“I have the fantasy that my passport is a nation, and that when I die, I am buried there,” Film Director and Philosopher Prof Haile Gerima
Ethiopian born filmmaker and philosopher living and working in the United States Haile Gerima (Prof), is well known particularly, among the African American community for his unapologetically Pan-Africanist perspective rebelling against the predominating Hollywood storytelling and narrative.
Born to an author father, Haile started to write and act since childhood. His love of theater from the very beginning gravitated him into the arts. It was in his early 20s that his career path begun to take form.
Haile at 21 went to the United States of America, a land he had grown up admiring mainly as a result of the influence of American movies, to study cinema. That was the pivotal point in his carrier life.
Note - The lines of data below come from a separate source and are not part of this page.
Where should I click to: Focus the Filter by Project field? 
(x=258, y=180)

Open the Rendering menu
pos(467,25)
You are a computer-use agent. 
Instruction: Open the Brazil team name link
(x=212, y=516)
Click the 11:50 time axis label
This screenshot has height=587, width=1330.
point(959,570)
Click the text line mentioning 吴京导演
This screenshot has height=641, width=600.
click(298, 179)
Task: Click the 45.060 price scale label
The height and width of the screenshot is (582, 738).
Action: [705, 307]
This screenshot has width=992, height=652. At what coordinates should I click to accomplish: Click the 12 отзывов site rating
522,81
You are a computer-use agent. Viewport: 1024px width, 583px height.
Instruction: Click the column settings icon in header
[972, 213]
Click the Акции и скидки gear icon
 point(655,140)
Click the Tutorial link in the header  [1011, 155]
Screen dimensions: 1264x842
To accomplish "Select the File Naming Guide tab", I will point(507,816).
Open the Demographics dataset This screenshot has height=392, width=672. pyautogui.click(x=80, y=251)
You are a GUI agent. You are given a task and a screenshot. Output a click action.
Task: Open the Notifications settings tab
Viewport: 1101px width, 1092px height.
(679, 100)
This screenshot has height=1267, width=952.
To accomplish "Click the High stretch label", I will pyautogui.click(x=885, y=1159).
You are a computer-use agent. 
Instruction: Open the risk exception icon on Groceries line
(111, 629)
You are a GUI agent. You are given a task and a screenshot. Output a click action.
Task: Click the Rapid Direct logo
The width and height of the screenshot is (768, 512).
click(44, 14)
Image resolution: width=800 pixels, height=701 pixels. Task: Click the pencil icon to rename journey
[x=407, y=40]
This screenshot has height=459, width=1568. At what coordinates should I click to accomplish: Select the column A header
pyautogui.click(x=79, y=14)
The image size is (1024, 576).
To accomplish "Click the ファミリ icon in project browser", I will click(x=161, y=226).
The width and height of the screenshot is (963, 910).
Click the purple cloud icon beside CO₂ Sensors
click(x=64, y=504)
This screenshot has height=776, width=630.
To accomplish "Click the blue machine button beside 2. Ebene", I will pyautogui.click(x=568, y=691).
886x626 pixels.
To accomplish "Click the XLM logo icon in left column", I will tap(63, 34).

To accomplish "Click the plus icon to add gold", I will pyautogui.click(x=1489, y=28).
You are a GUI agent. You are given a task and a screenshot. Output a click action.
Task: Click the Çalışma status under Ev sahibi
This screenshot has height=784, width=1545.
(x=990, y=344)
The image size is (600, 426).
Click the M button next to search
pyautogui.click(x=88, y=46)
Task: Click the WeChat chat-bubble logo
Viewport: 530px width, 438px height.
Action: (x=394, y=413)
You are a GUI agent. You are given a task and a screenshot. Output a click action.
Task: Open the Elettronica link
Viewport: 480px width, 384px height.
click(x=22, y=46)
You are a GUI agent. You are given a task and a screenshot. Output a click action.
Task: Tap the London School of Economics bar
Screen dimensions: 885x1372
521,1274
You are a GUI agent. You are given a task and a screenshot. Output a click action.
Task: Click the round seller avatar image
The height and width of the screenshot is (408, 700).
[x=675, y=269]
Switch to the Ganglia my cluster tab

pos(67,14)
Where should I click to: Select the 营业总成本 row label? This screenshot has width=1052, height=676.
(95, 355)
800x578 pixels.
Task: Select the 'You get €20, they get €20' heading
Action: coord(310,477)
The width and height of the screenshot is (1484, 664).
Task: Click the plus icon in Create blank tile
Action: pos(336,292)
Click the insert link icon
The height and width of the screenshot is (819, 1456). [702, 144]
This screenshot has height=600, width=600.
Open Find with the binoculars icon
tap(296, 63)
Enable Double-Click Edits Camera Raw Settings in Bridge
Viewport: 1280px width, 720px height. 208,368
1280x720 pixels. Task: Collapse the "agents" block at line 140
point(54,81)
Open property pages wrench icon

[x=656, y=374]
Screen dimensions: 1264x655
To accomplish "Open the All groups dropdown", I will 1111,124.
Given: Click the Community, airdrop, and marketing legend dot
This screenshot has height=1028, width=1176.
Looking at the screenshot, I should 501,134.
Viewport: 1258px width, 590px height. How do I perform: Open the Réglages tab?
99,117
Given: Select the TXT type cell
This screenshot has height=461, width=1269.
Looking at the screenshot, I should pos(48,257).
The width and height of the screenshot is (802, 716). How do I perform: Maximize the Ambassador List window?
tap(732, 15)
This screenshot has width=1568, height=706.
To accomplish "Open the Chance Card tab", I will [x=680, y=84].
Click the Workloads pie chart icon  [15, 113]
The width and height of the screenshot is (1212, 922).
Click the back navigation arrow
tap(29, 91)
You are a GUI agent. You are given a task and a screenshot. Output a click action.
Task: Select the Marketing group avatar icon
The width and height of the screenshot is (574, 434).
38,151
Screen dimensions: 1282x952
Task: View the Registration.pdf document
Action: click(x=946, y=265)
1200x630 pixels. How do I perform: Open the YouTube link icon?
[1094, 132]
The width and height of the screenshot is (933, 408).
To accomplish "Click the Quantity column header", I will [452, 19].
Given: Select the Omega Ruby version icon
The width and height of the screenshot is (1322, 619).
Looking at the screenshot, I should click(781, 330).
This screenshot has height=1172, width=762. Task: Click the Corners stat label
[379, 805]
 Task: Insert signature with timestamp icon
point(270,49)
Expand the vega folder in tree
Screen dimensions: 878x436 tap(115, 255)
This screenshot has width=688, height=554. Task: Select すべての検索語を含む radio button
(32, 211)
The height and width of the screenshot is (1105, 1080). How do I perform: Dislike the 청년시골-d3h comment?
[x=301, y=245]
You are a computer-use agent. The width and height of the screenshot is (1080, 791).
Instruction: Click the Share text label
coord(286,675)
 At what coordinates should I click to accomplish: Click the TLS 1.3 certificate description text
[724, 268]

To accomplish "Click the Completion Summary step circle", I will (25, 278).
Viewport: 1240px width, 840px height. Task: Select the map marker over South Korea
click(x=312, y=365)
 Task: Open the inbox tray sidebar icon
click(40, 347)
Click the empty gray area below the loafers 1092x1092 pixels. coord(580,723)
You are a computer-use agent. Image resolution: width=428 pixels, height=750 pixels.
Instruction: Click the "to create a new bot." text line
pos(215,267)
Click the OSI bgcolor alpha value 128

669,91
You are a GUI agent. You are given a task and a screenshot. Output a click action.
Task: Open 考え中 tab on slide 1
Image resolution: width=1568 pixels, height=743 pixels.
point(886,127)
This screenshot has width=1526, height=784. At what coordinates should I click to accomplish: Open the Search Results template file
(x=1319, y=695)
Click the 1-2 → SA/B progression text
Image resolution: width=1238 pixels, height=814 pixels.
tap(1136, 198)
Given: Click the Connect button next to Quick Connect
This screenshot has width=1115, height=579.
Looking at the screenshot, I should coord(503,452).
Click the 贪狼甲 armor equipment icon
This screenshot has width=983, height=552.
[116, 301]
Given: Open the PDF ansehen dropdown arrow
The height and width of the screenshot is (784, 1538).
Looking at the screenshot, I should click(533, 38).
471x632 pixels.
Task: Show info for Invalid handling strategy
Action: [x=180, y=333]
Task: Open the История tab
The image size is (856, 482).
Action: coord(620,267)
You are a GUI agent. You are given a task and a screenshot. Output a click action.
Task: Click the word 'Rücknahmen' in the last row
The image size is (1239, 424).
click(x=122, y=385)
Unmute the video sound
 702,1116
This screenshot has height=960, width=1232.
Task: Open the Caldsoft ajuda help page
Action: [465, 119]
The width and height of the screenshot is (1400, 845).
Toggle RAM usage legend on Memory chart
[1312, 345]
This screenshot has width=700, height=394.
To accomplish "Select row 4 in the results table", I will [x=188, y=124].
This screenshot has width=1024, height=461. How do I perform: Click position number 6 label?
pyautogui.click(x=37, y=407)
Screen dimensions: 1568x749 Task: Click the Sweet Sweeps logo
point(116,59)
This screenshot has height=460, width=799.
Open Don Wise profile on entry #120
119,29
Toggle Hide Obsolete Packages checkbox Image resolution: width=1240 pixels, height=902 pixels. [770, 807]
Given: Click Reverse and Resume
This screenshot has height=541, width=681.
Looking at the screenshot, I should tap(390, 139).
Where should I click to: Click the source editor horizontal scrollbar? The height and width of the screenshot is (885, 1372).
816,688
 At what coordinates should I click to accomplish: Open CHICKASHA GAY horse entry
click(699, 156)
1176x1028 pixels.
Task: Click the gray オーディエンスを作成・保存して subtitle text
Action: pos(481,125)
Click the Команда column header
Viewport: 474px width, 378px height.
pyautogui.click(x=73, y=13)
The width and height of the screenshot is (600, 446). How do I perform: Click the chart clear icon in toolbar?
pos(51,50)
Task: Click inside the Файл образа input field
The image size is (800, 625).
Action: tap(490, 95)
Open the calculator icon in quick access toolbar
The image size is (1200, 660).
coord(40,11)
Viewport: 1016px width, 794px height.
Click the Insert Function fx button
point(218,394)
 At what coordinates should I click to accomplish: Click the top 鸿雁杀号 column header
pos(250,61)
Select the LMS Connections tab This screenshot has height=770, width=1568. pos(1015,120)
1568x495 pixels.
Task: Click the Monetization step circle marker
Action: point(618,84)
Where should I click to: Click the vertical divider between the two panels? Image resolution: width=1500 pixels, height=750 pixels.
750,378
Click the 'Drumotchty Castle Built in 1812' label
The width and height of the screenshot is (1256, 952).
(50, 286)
The choice was a bit weird at the time. “People laugh at you when you apply to study theater. Many used to study political science, agriculture etc,” he once said. That he managed it. “I had to keep quiet and not to socialize around fellow Ethiopian students,”
It was in this way that the then distinguished Howard University professor of film made his first move in the field of cinema studies.
There was another aspect of life he was not able to manage though. There, young Haile encountered a life he never anticipated. He learned that the American culture, which he had come to admire, was not open to embracing him.
Haile recalls that he got his share of confrontation with racism in Chicago back in his early 20s. “Once I got to Chicago, racism began to negate my own humanity not only reflected as an African decent but also in my personal life,” he said.
To him, everything happened at once. “[For the white supremacy] I wasn’t prepared. I suddenly found myself having to swim and leap.”
The 21 years old Haile had no idea how the American social structure of the time worked, nor did he understand white supremacy or what it meant to be black at the time.
‘For a guy like me who went from Ethiopia, it was difficult to accept. I grew up amplified. I did theater. I was even active in the theater department at Haile-Silassie University in Addis Abeba. Here I come to a country that completely omitted my own existence and denied me to be a person even, forget storyteller, and forget drama. I even begun to doubt am I a quality human being?”
It was to escape such an unpleasant experience that Haile left Chicago and went to California. There he joined UCLA, where he dove headfirst into the film industry that would later shaped his life. That was another turning point, particularly from his Pan-Africanist perspective.
Black Power Movement was gaining momentum at the time. Haile became part of it. “I just joined the group to protect myself. In the process, I found friends. Gradually, I happen to fully understand that it is something real and significant for Africa,” he said.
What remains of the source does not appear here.